Sullivan and his professional associates used the model of “mature vs. immature” nations and the inner circle tactic to form American identity as a world leader. This approach made it difficult for others in the postwar international community to converse with the U.S. on open, equal ground. Psychiatrists’ dualistic approach to the issue of homosexuality after the 1930s--in particular, their failure to bring the ethics of inclusion to public policy making--might not have been the sole cause of the difficulty, but it influenced how America was perceived by the rest of the world after the war. The politics of sexuality in the interwar years need further examination in this light.

 

Notes

1. See Mullahy, Chapman & Chapman, Youniss, Wiggins, Alexander, Chatelaine, Evans, Kiesler, and Strack.

2. See Harned, Allen (1995 and 2000), Hansen, Blechner, and Hegarty.

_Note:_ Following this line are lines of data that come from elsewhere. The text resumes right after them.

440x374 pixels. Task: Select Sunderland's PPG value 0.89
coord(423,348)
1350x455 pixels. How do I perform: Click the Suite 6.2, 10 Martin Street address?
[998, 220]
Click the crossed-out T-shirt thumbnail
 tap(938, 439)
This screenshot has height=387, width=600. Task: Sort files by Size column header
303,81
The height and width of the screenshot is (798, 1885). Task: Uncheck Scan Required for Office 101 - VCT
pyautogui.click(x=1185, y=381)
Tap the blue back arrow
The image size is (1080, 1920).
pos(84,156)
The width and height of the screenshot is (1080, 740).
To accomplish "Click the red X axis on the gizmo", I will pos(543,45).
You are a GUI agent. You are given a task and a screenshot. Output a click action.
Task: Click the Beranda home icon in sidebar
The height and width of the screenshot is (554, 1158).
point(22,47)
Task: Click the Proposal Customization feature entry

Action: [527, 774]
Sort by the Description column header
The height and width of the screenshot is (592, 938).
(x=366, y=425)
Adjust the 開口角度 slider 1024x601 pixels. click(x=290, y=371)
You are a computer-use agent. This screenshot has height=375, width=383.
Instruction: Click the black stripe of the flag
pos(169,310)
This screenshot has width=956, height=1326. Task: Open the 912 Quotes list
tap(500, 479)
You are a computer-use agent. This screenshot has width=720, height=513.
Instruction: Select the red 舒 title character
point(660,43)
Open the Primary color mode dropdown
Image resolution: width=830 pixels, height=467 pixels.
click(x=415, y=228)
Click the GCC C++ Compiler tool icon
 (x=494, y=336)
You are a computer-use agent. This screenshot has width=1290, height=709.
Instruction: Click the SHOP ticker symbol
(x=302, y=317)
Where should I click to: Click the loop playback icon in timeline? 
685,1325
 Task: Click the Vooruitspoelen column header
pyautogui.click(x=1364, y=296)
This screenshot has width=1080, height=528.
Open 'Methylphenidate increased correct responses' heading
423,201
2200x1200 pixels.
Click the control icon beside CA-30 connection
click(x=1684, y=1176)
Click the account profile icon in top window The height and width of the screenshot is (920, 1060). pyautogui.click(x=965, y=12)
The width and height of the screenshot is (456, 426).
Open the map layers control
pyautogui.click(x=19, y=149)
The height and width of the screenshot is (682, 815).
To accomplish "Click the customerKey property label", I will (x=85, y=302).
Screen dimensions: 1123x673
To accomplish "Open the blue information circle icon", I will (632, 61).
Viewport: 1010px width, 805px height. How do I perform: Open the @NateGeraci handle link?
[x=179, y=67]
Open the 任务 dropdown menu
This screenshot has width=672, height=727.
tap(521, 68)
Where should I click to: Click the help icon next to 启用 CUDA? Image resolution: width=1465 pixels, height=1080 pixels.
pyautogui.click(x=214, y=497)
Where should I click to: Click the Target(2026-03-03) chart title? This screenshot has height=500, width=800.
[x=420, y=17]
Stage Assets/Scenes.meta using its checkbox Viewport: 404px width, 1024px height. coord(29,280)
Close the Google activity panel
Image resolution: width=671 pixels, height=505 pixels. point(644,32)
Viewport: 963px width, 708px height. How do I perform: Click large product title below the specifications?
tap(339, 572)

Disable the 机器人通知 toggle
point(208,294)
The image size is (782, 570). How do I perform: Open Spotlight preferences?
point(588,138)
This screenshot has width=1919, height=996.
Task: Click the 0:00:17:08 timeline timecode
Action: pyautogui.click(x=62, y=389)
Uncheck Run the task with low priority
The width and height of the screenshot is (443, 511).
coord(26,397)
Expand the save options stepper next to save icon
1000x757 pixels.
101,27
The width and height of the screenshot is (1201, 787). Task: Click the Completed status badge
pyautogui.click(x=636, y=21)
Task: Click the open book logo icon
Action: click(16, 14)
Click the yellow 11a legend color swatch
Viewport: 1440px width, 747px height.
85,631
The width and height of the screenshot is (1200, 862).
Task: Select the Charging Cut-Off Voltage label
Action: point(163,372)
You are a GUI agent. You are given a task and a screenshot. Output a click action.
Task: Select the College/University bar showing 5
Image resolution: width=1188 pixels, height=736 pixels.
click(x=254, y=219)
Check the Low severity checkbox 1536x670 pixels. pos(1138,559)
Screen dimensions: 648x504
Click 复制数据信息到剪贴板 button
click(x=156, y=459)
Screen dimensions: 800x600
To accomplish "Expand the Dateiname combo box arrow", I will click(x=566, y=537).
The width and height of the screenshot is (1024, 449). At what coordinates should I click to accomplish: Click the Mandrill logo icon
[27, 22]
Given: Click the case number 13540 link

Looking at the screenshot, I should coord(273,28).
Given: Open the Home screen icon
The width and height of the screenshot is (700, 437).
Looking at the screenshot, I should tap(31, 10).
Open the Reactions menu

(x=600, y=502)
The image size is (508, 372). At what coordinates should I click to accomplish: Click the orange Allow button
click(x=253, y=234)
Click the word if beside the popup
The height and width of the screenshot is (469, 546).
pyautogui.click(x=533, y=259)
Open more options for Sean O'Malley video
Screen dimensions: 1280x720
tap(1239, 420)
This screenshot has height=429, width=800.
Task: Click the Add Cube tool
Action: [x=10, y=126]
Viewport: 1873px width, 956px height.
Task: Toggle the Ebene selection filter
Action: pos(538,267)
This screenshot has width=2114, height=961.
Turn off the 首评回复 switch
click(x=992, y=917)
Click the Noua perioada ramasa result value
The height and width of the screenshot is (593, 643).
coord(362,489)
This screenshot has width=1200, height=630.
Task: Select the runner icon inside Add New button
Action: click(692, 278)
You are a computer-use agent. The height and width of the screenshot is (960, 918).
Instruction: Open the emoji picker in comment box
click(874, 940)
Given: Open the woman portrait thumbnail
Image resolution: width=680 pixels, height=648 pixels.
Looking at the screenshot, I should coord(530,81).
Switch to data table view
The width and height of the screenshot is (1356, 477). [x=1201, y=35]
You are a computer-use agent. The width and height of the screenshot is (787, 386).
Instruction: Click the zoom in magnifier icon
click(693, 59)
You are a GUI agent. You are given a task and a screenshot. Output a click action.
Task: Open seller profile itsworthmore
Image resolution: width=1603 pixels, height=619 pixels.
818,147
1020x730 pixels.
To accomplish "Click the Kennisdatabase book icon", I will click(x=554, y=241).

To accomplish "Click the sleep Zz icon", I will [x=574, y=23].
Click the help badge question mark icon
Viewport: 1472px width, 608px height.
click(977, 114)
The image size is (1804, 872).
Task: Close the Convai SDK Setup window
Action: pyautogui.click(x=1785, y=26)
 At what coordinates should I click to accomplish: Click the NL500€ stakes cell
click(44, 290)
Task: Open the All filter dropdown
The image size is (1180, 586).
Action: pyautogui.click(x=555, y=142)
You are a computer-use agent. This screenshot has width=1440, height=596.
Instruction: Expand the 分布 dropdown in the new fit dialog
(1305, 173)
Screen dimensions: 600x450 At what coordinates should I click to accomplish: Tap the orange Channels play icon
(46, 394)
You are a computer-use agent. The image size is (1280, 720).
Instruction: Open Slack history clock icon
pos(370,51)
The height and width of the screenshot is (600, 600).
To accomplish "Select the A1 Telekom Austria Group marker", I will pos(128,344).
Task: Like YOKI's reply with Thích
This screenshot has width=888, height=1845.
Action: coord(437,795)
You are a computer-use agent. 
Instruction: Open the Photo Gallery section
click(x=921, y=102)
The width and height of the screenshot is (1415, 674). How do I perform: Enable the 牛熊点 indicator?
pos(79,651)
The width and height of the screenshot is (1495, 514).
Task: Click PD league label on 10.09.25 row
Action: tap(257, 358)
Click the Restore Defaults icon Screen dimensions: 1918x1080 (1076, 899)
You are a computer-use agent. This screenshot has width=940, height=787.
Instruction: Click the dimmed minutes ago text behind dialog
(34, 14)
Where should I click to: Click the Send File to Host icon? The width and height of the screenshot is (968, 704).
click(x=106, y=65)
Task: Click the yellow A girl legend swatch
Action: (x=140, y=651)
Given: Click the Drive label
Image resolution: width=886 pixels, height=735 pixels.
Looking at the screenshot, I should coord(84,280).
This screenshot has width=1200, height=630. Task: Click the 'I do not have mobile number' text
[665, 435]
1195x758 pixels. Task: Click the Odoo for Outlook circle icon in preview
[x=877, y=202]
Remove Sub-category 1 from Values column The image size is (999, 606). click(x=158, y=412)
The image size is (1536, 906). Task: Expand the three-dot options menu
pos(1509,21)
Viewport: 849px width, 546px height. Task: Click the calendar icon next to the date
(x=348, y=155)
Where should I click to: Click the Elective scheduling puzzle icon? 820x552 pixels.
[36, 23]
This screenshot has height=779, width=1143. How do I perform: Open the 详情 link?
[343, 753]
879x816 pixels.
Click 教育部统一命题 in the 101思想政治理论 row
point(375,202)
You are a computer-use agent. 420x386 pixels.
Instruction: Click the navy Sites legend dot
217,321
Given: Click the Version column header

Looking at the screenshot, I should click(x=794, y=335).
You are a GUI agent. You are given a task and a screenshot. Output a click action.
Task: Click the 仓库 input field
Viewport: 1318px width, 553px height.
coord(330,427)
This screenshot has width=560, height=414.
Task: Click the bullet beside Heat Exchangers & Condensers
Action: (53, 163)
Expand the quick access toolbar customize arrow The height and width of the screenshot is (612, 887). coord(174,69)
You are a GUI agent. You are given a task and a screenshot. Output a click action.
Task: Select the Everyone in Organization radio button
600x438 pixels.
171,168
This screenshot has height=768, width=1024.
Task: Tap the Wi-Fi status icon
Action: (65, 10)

3. The original criteria did not make it clear that homosexuals needed to be rejected. As seen in the proceedings of a seminar for psychiatric examiners in Chicago in May 1941 (right around the time when the criterion was revised), examiners were not really sure if they should reject homosexuals at this point. In this seminar, Colonel William C. Porter from the U.S. Army commented, “this morning during my talk there was a slip of paper handed to me with the word “homosexuality” on it. . . . We feel that the homosexuals, if they are overt in their manifestations, can do inestimable harm in the Army of the United States by seduction of youths who are not homosexually inclined. That has been our experience . . . Therefore, we feel that if a man is a known homosexual . . . he should be excluded from the military service, not only for his sake, but for the sake of the others with whom he has to associate.” This comment makes it clear that the regulation of homosexual candidates was in flux in the early phase of screening. See Sullivan 1941c, 47-48 and 1941b, 440-464, in particular 451. “After mid-1941, however, homosexuality came to be recognized a definite cause of rejection and the criteria was revised accordingly. See Sullivan 1941a, 265-283 in particular 265. On the change of terms used by the Army criteria, see Hampf 13-20.

4. See Sullivan 1941c 48-49, where Sullivan said “there may be a hesitancy on the part of . . . [psychiatric] examiners to label a selectee as having . . . homosexuality, on the basis of what at best is an inadequate examination . . . we have been urging that causes for rejection shall be answered . . . in term of group so and so” instead of a specific diagnosis.

5. See Sullivan 1948. Also, see Sullivan 1950, in which he repeated his belief that fascist leaders were “immature” people who lacked “the preadolescent and adolescent” maturity and thus could not create “intimate give-and-take relations of equality” with others.

6. Lawrence K. Frank, in his interview with Helen Swick Perry, “expressed a great deal of exhaustion about Roffey Park [where the IPC took place]. Sullivan apparently acted somewhat like a spoiled child.” See Frank interview (1962). Margaret Mead, one of the participants at the IPC, also remembered “he [Sullivan] started out attacking me and baiting me in every conceivable way… he behaved as if he was being nasty to a previous sweetheart. . . . So the whole group was pretty disoriented by his behavior because he could be incredibly nasty” (Mead interview 1970).